▸ TASKS TO COMPLETE
• a. Please list every candidate in the mayoral election shown in the official results of the Ottawa election text below.
• b. Rewrite the Ottawa election text below from "Election in Ontario, Canada" up to and including "and Tim Kehoe.", replacing "contest" with "race".

▸ TEXT FOR ANALYSIS
Content starts

Election in Ontario, Canada

The 1994 Ottawa municipal election was held on November 14, 1994, in Ottawa, Canada. The number of wards in the city had been reduced from 15 to 10 for this election. Mayor Jacquelin Holzman was re-elected in a three-way contest with councillors Joan O'Neill and Tim Kehoe.

==Mayoral election==
Official Results

| Candidate | Vote | % |
|---|---|---|
| Jacquelin Holzman (X) | 34,082 | 36.96 |
| Joan O'Neill | 28,748 | 31.18 |
| Tim Kehoe | 24,773 | 26.87 |
| Diane McIntyre | 2,921 | 3.17 |
| Alexander Saikaley | 1,677 | 1.82 |

===Results by ward===
Despite the three way race, Holzman won all but two of the city's wards. She was particularly strong in the city's west end, with her best ward being Ward 1 (renamed Britannia-Richmond in 1995), which she had represented part of on council from 1982 to 1991. O'Neill won the remaining two wards, both in the city's south end. Her best ward was Ward 3 (renamed Southgate in 1995), which she had represented on council. Kehoe did not win any wards, but was strongest in the central part of the city, and came within 90 votes of winning Ward 5 (renamed Bruyère-Strathcona in 1995).

Content ends

▸ DATASET CONTENT
Content starts

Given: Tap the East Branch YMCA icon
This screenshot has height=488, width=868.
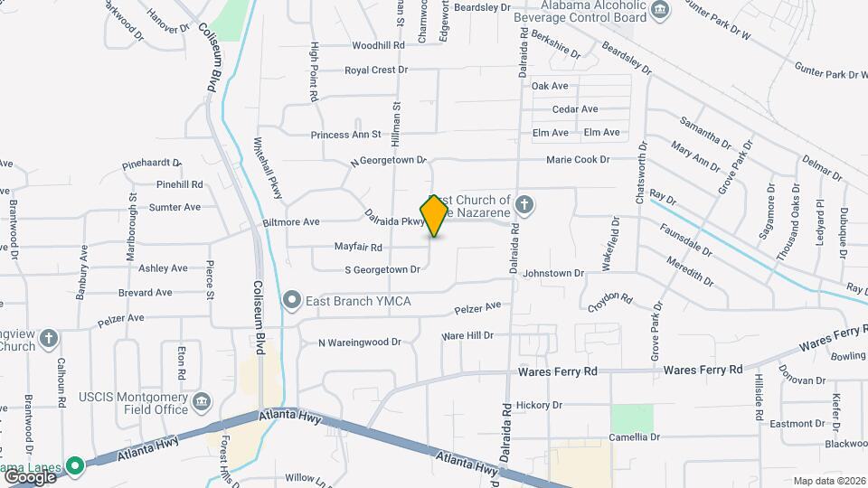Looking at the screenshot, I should (x=291, y=300).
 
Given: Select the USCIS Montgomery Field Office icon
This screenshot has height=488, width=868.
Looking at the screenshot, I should (x=202, y=400).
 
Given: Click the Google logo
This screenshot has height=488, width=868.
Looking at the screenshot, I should (x=30, y=476).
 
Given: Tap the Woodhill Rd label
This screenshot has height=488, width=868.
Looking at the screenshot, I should (x=378, y=45).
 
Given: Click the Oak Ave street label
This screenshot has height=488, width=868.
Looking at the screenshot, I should (x=550, y=86).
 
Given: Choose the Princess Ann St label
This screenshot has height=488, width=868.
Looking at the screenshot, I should (x=347, y=135).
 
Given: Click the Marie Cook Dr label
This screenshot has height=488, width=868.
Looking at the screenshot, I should (x=578, y=160).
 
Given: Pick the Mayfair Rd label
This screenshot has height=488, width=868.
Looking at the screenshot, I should (x=358, y=247).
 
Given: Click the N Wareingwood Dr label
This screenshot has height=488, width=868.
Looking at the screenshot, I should (x=359, y=343).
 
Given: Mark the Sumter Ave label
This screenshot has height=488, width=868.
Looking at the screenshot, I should (x=175, y=207).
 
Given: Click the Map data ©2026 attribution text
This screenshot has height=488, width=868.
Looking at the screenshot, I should (x=829, y=481).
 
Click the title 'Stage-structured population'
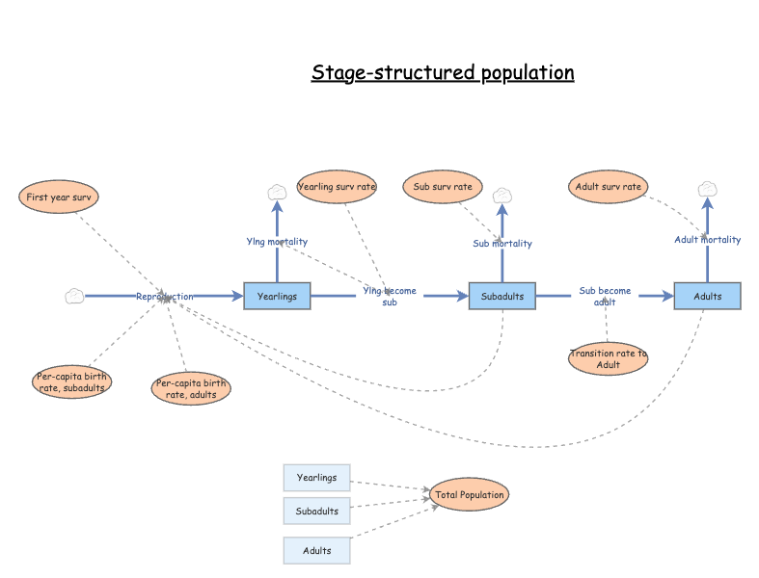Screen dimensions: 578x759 443,73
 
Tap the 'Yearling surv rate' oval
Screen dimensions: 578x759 337,186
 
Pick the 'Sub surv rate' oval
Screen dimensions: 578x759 442,186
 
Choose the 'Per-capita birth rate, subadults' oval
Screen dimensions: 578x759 72,381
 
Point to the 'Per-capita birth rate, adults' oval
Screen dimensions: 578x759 191,388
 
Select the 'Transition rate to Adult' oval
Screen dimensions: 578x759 608,358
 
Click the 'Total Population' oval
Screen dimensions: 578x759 469,495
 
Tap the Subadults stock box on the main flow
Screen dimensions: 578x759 502,296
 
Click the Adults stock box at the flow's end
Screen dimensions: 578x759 707,296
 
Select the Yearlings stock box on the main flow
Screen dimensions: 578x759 278,296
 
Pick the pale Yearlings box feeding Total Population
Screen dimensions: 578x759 316,477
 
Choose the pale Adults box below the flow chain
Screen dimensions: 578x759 316,550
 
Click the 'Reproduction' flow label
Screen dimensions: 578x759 164,296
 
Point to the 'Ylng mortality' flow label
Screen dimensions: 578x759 277,242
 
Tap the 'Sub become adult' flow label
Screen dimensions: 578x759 605,296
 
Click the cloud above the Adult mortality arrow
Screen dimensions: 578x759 707,188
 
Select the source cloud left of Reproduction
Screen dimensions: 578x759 74,296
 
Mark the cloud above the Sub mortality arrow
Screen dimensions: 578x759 501,196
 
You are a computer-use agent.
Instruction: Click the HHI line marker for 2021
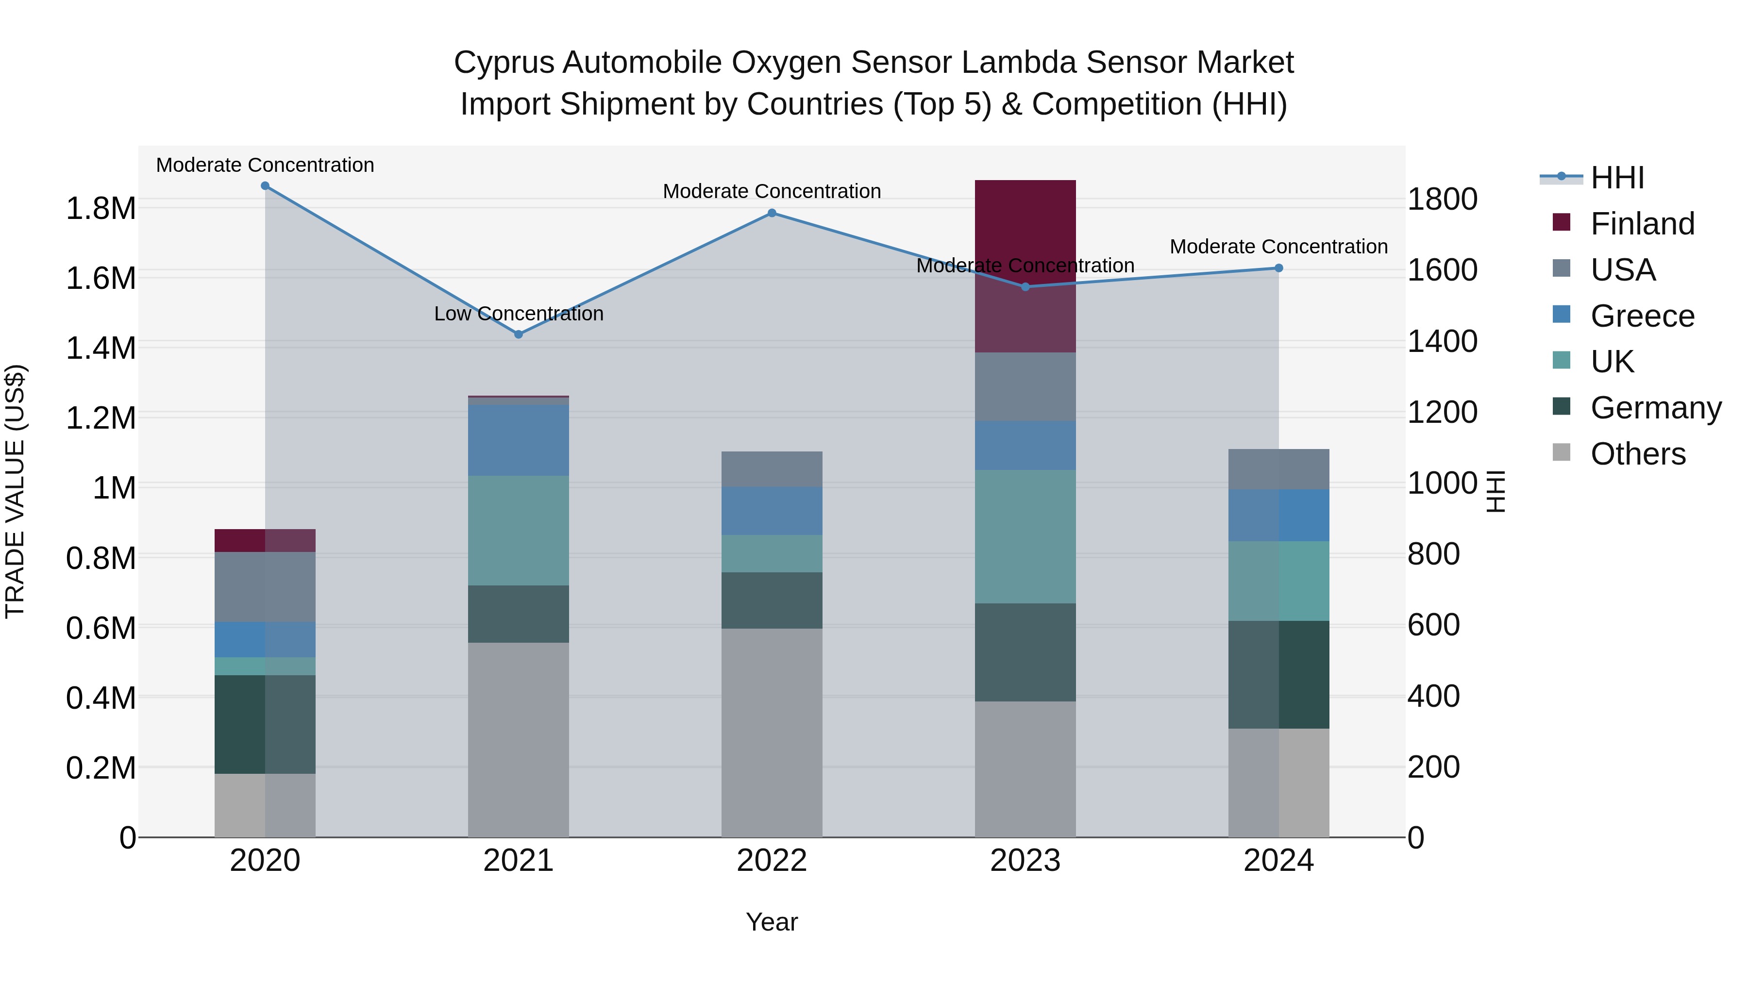519,334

Content ends

▸ ANSWERS FOR THIS EXERCISE
• a. Jacquelin Holzman, Joan O'Neill, Tim Kehoe, Diane McIntyre, Alexander Saikaley

• b.
Election in Ontario, Canada

The 1994 Ottawa municipal election was held on November 14, 1994, in Ottawa, Canada. The number of wards in the city had been reduced from 15 to 10 for this election. Mayor Jacquelin Holzman was re-elected in a three-way race with councillors Joan O'Neill and Tim Kehoe.